Interface element records
===

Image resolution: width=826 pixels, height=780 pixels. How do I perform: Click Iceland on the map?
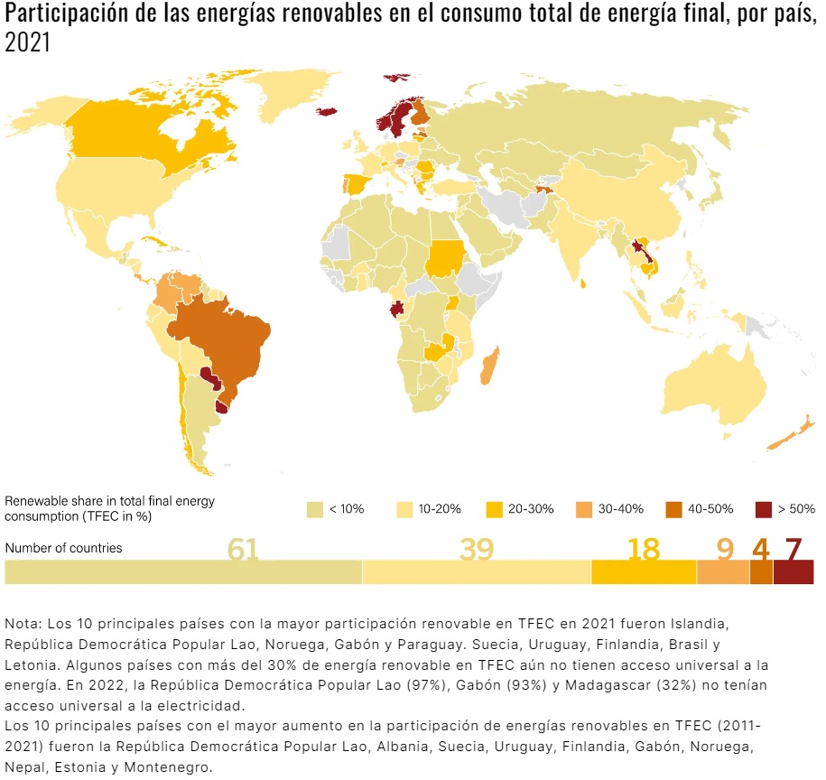tap(327, 112)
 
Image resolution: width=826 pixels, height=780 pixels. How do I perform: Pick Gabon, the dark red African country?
tap(396, 309)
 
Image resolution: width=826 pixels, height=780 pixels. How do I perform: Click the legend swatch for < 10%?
tap(315, 508)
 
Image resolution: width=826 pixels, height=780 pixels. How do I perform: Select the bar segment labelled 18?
tap(644, 572)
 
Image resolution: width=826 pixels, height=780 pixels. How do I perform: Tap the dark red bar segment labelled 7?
tap(794, 572)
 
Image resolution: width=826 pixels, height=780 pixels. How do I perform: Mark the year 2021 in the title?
tap(27, 44)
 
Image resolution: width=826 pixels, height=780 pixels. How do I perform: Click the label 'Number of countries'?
tap(63, 548)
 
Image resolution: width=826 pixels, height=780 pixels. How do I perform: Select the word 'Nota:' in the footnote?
tap(23, 624)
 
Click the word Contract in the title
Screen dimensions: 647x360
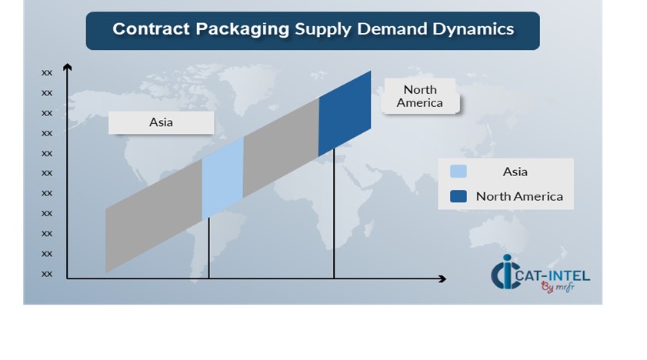[x=151, y=29]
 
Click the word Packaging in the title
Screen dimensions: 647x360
[x=242, y=30]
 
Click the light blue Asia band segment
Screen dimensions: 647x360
[x=222, y=178]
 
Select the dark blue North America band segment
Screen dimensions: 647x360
[x=345, y=114]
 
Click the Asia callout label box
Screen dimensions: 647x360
[x=161, y=122]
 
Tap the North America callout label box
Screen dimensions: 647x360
[x=420, y=96]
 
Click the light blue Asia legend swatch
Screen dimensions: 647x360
[x=459, y=171]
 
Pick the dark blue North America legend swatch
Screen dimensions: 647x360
[x=459, y=196]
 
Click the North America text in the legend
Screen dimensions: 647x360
[x=519, y=196]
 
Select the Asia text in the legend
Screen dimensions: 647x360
[x=515, y=172]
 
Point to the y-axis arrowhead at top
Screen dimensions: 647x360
[x=67, y=66]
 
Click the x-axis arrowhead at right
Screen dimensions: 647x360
[x=442, y=278]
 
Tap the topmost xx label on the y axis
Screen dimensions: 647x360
[x=47, y=73]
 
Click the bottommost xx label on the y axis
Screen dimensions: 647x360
[x=47, y=274]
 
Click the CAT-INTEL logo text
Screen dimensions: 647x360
[x=552, y=275]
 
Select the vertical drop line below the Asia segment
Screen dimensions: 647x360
[x=208, y=248]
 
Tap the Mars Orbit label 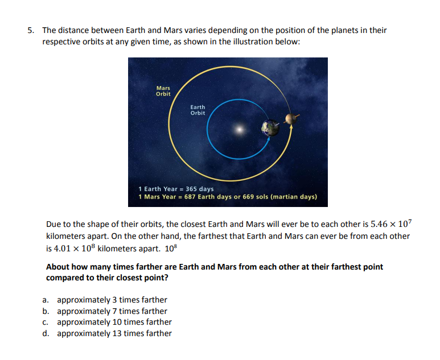point(163,91)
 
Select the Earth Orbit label point(198,110)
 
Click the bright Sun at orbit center point(240,130)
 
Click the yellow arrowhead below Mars point(292,128)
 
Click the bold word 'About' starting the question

===

*WHAT IS NEEDED*. Rewrite everything from the line containing "red African country?" down to the line containing "tap(23, 624)" of the listing, replacing "segment" with "section" and leaving everything else the same.

*RESPONSE BELOW*.
Image resolution: width=826 pixels, height=780 pixels. How do I perform: Pick Gabon, the dark red African country?
tap(396, 309)
 
Image resolution: width=826 pixels, height=780 pixels. How do I perform: Click the legend swatch for < 10%?
tap(315, 508)
 
Image resolution: width=826 pixels, height=780 pixels. How do I perform: Select the bar section labelled 18?
tap(644, 572)
 
Image resolution: width=826 pixels, height=780 pixels. How do I perform: Tap the dark red bar section labelled 7?
tap(794, 572)
 
Image resolution: width=826 pixels, height=780 pixels. How do I perform: Mark the year 2021 in the title?
tap(27, 44)
 
Image resolution: width=826 pixels, height=780 pixels. How do I perform: Click the label 'Number of countries'?
tap(63, 548)
 
Image resolution: width=826 pixels, height=780 pixels. How do I perform: Select the word 'Nota:' in the footnote?
tap(23, 624)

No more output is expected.